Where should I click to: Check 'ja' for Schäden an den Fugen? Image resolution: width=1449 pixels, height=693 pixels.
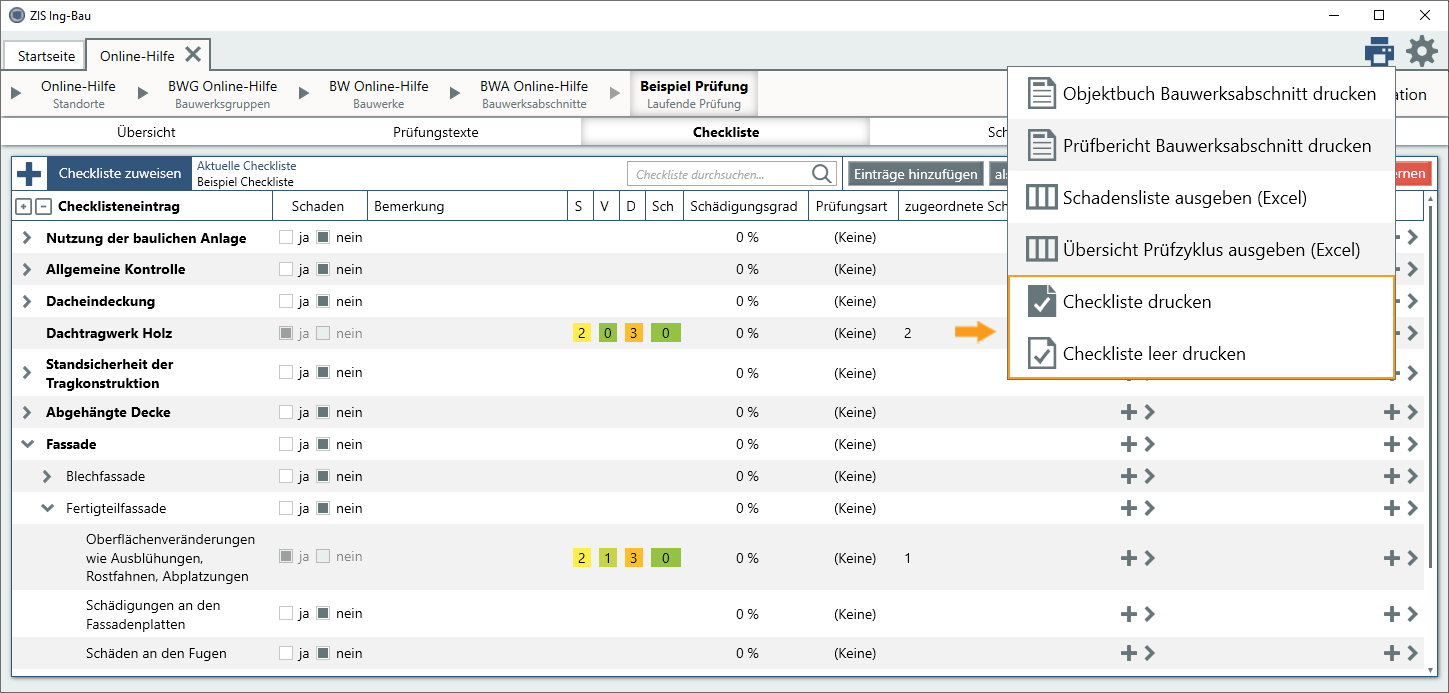pos(287,653)
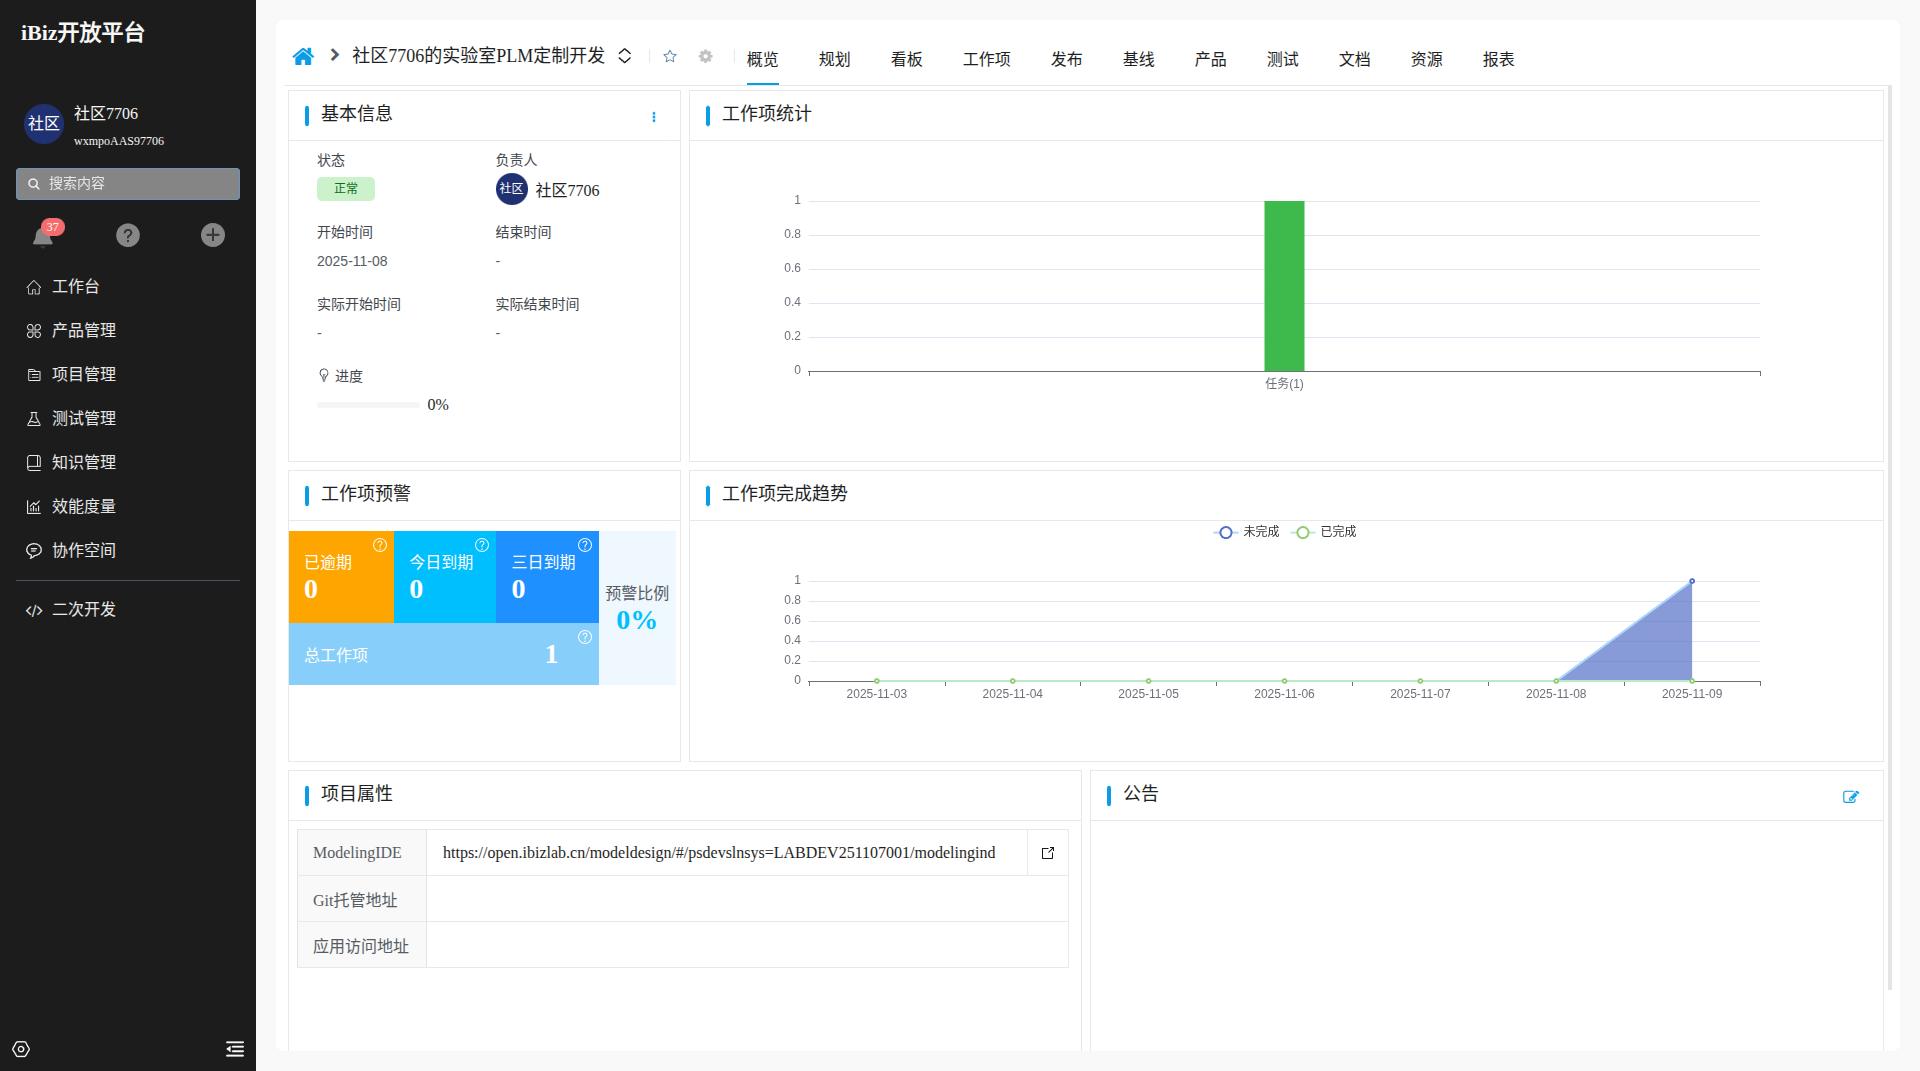The height and width of the screenshot is (1071, 1920).
Task: Edit the 公告 announcement
Action: click(x=1850, y=797)

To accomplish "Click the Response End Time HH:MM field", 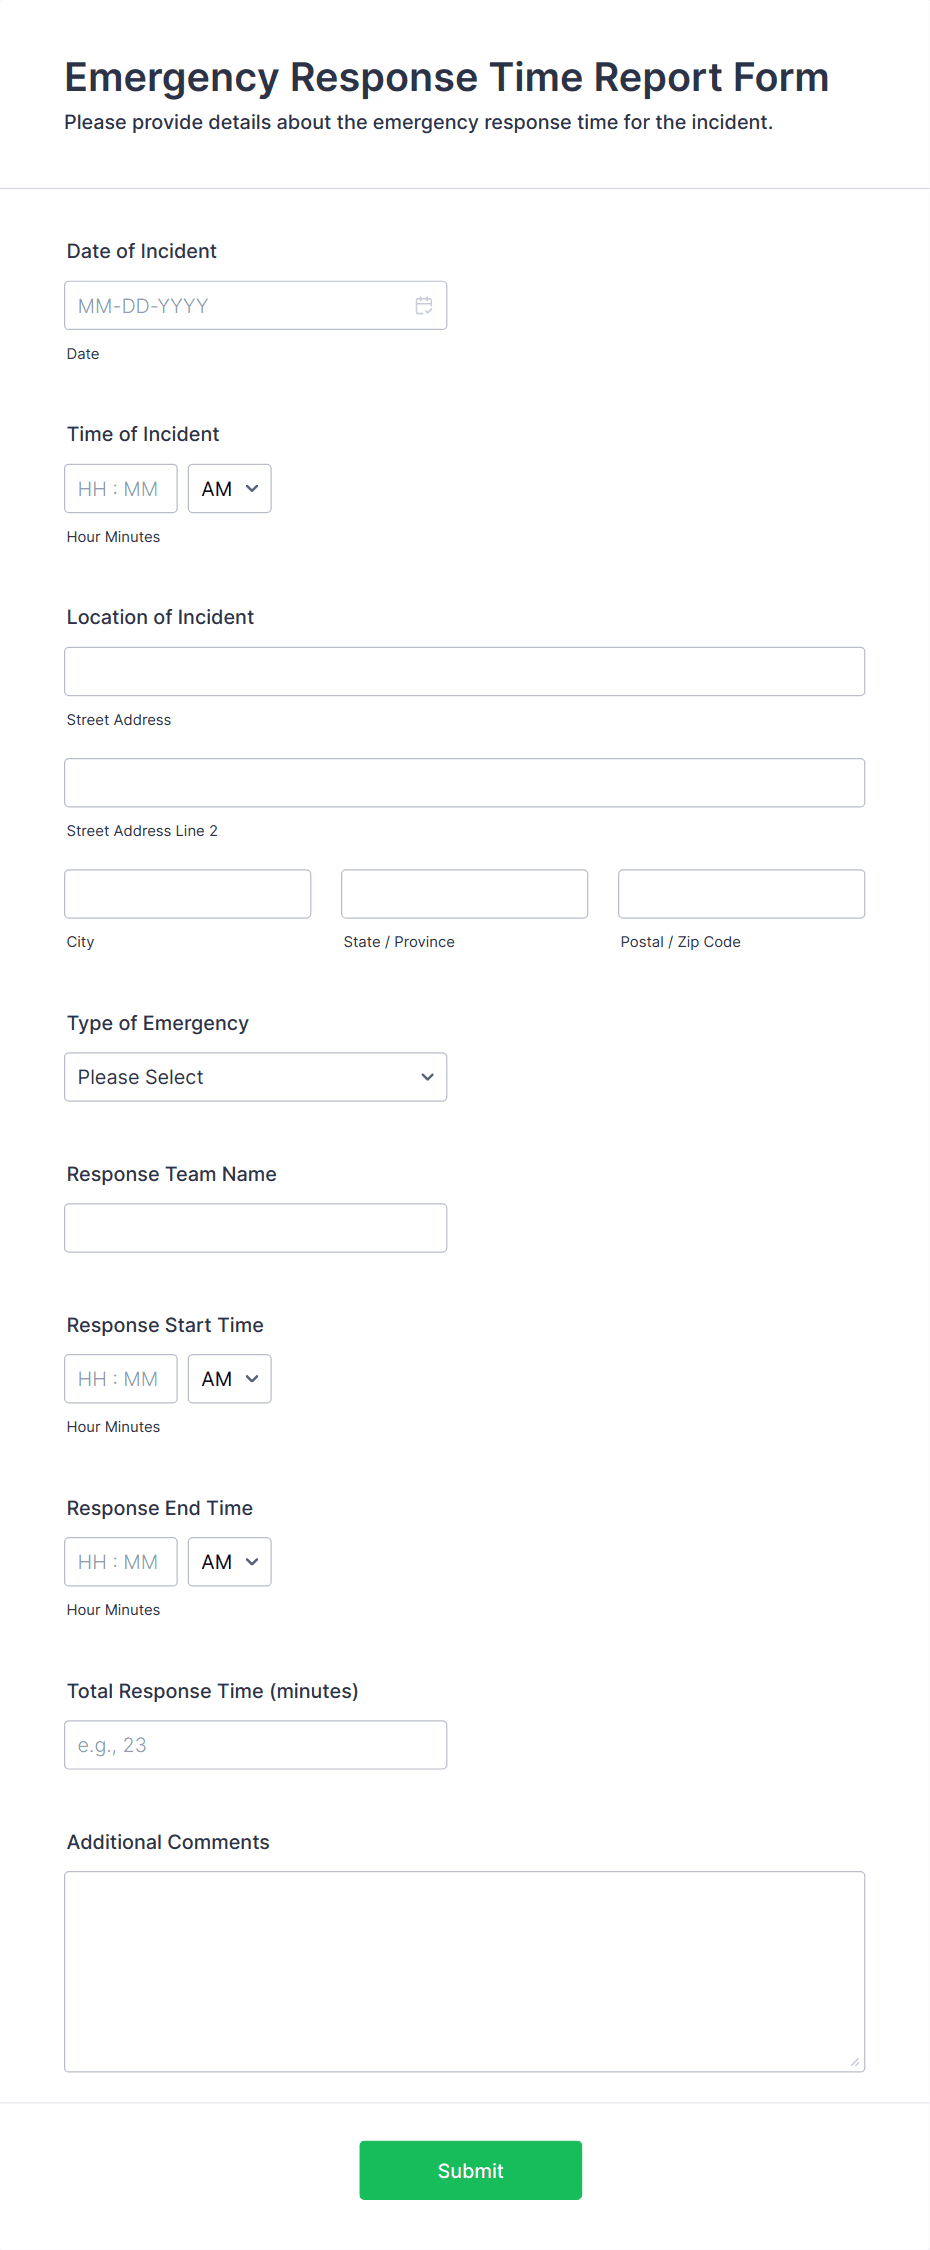I will click(x=120, y=1562).
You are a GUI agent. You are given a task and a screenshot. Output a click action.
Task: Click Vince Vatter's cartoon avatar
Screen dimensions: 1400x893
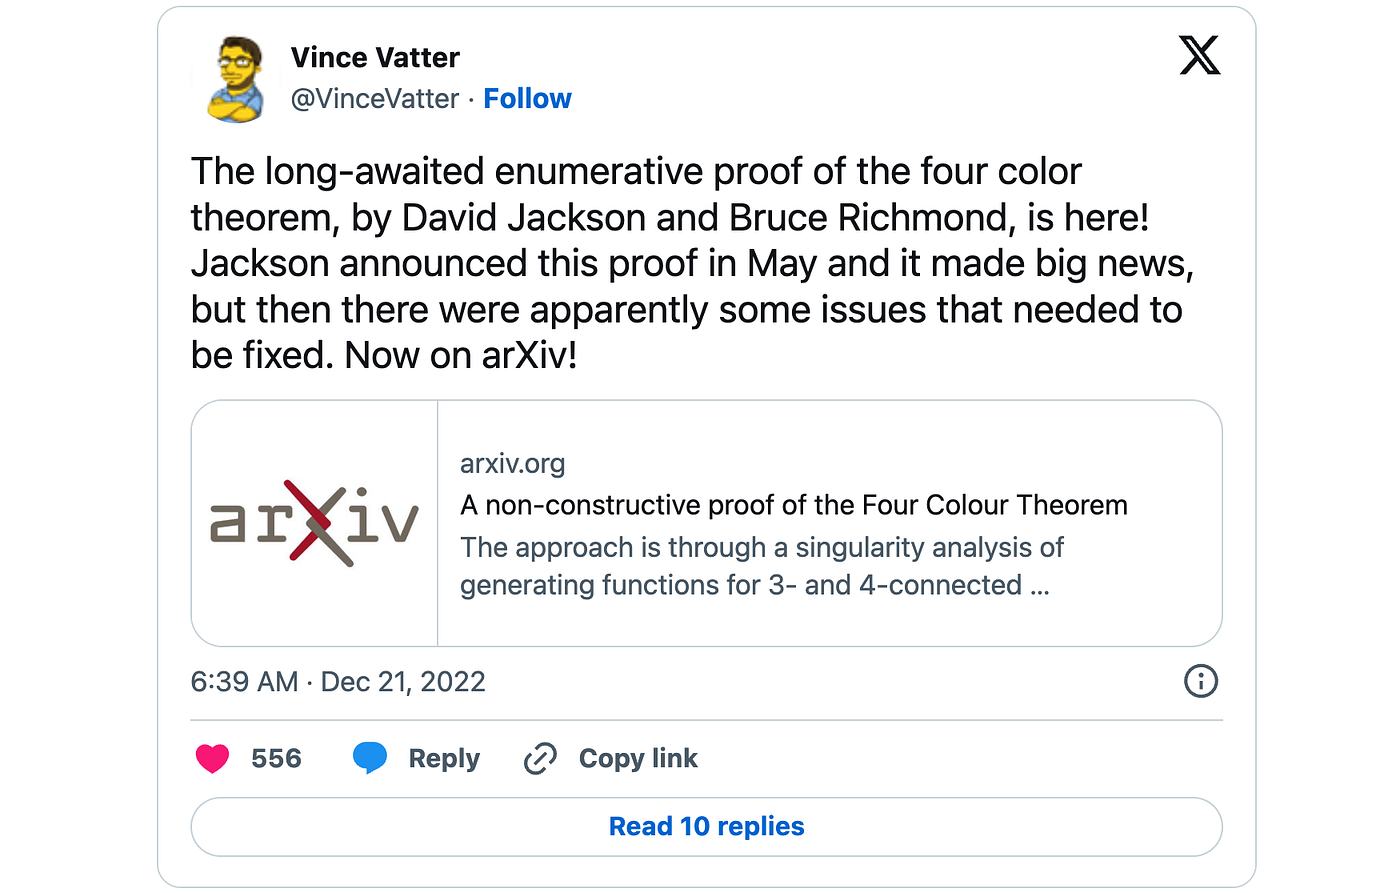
※ ※ ※
Exercise instructions -> Word for word, restate the lines from the line containing "Task: Click Vince Vatter's cartoon avatar" through the end of the data, including the first and last of them. Pictures stay out.

Response to this task ->
Task: Click Vince Vatter's cartoon avatar
Screen dimensions: 1400x893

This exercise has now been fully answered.